Note that the measure I selected, $/ton release avoided, is different than $/ton of CO2 captured. This is because some techniques increase power demands:
For example, suppose a power plant releases 1.0 mt/d CO2. A new CCS process will capture 90% of the carbon dioxide, but increases the energy consumption 50%, so now 1.5 mt/d CO2 is generated but 1.35 mt/d CO2 is captured, leaving 0.15 mt/d release. Therefore 1.0-0.15 = 0.85 mt/d CO2 release is avoided. If the CCS plant costs $10/d more than the original plant (averaged over the life of the plant), then costs will be 10/0.85 = $11.76/mt CO2 avoided.
By contrast, 10/1.35 = $7.41/mt CO2 captured.

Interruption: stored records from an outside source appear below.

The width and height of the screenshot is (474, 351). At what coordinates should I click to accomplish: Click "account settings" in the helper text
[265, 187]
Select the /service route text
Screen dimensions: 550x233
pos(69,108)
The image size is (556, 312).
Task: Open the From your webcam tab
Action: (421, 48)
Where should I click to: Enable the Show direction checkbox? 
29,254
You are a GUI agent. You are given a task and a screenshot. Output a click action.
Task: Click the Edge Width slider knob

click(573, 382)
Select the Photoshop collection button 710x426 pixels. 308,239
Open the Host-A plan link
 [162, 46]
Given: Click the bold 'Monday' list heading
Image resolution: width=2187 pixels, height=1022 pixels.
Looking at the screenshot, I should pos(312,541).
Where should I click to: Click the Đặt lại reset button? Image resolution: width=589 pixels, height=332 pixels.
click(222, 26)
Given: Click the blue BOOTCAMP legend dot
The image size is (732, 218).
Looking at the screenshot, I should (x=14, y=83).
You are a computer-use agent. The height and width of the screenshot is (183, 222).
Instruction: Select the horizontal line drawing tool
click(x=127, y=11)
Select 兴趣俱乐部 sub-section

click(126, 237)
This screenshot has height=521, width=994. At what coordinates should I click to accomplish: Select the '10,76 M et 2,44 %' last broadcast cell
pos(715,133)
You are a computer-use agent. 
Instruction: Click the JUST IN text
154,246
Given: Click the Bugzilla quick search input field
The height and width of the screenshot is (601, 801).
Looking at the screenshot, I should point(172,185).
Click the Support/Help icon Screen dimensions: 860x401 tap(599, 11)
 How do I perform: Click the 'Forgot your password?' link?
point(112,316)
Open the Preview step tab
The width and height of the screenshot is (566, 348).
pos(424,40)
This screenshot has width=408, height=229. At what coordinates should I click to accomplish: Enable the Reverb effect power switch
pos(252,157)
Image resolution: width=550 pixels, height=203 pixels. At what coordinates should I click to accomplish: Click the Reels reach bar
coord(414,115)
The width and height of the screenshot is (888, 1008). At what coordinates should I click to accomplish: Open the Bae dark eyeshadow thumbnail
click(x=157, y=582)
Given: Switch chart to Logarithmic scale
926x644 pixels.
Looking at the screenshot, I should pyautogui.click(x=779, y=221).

If there were a commercial market to sell CO2 into, then that cost might also be of interest.
So again, in this article I’m talking about $11.76/ton CO2 price.
Because it’s more efficient to install CCS into new power plants than retrofit existing plants, the costs are different.
- New pulverized-coal power plants with CCS $29-51
- Coal plant retrofits $45-73
- New natural gas plant with CCS $37-74
- Integrated gasification combined cycle (IGCC) coal power plants $13-37
- Steam reforming $24-56
- Oxyfuel $78-88.
- CCS to other industries like oil, petrochemical, ethanol fermentation, pulp mills, ranges $10-116…big discrepancies
- Atmospheric CO2 distillation: perhaps $140 after much more R&D? Highly speculative
- Buying carbon offset credits $3-30
Check out how it compares to this graph of the CO2 price required to change behaviors.
This data is a bit old, but we can draw some general conclusions:
- CCS on new plants is much more economical than for existing plants.
- Coal plants provide more bang-for-your-buck, which makes sense because coal generates more CO2 per unit of energy than natural gas.
- When trying to put CCS into miscellaneous industries other than power, there’s a huge range in the costs. Which makes perfect sense; presumably a huge mega-refinery is a better target than a small paper mill.
- Carbon offsets are cheaper than CCS for almost all scenarios. They are also more reliable, instant, and can be dropped at a whim, so they seem the best option. Which is a problem, because it suggests you’re better off “greenwashing” by buying a few credits and not changing your core business. That’s tempting, but it won’t provide any technological experience in the long run.